◆ **Items from a data source**
--- START ---
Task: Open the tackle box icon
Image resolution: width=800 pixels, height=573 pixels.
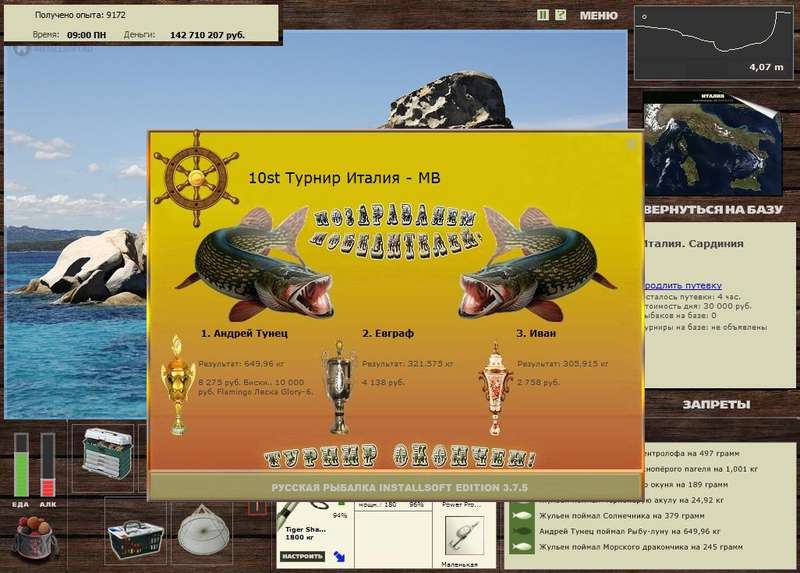Action: tap(107, 454)
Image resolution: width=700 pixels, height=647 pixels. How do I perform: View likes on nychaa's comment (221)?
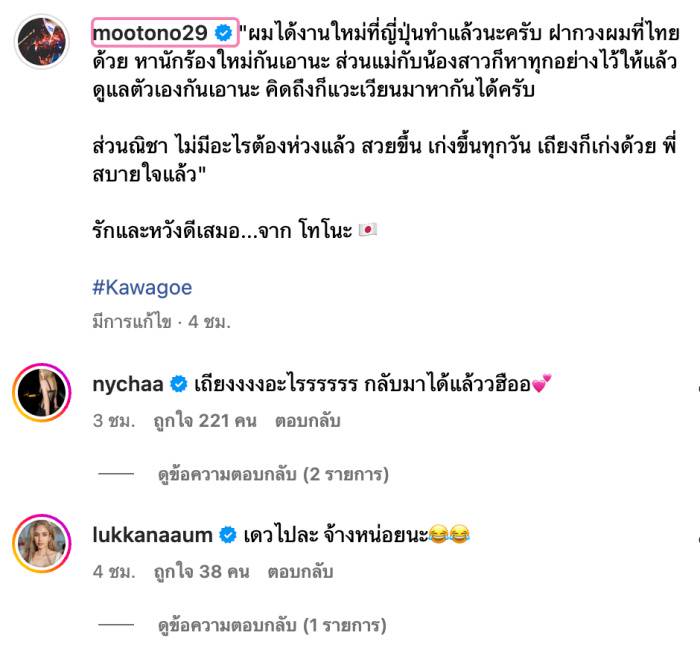point(205,421)
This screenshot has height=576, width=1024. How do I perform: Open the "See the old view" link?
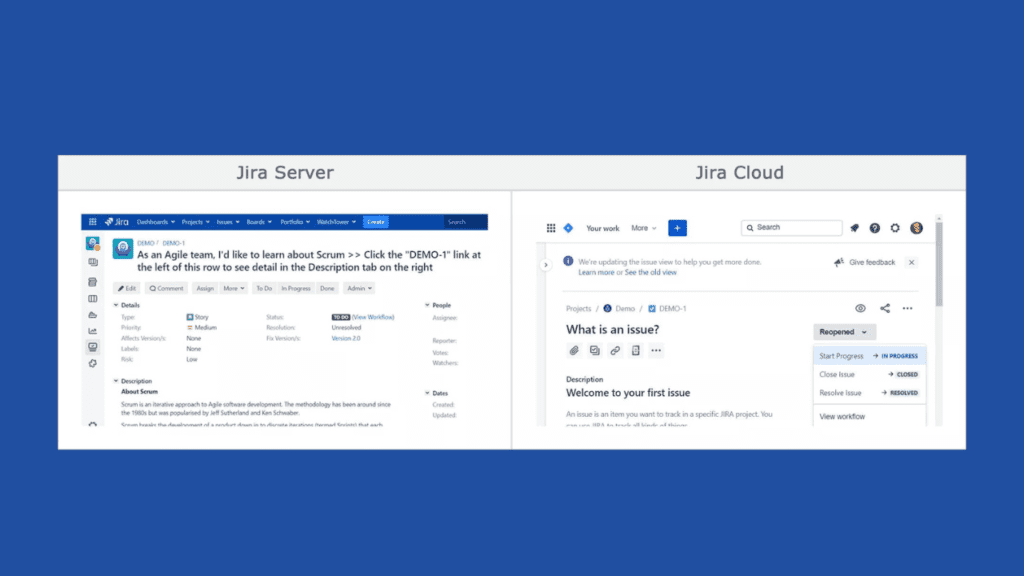click(650, 271)
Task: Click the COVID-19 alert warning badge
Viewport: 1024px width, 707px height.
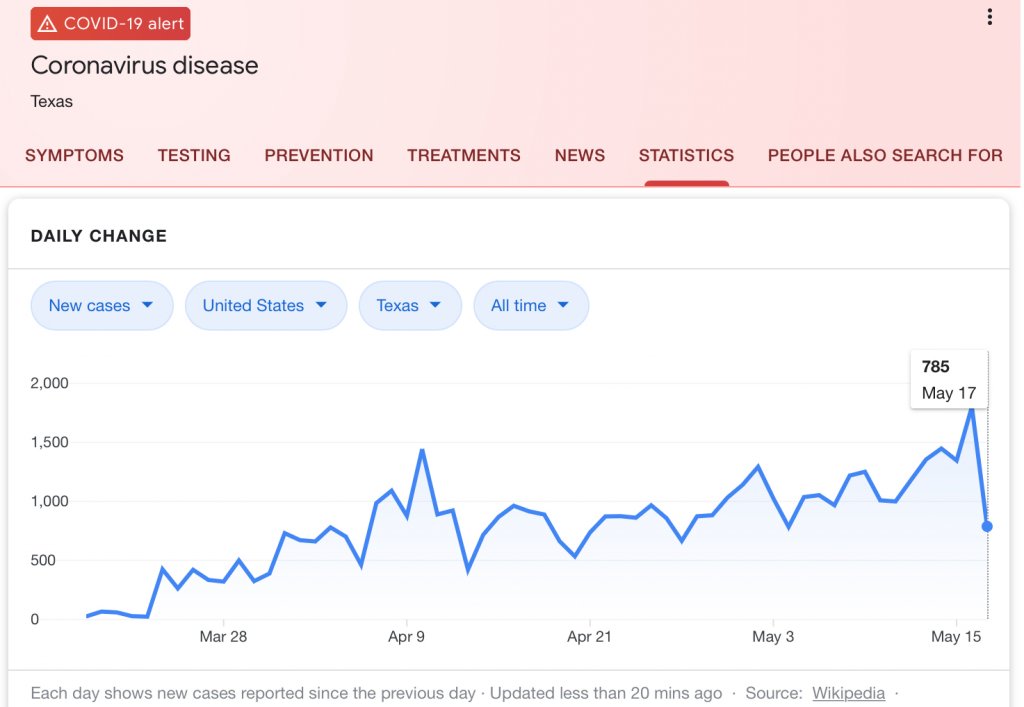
--- END ---
◆ **What the task requires**
Nothing is needed beyond an exact transcription of the lines from the one containing "Image resolution: width=800" to the end of the entries above, with the pictures omitted.

◆ **Task answer**
Image resolution: width=800 pixels, height=573 pixels.
Action: tap(107, 454)
Image resolution: width=700 pixels, height=647 pixels. How do I perform: View likes on nychaa's comment (221)?
point(205,421)
This screenshot has height=576, width=1024. How do I perform: Open the "See the old view" link?
click(650, 271)
Task: Click the COVID-19 alert warning badge
Viewport: 1024px width, 707px height.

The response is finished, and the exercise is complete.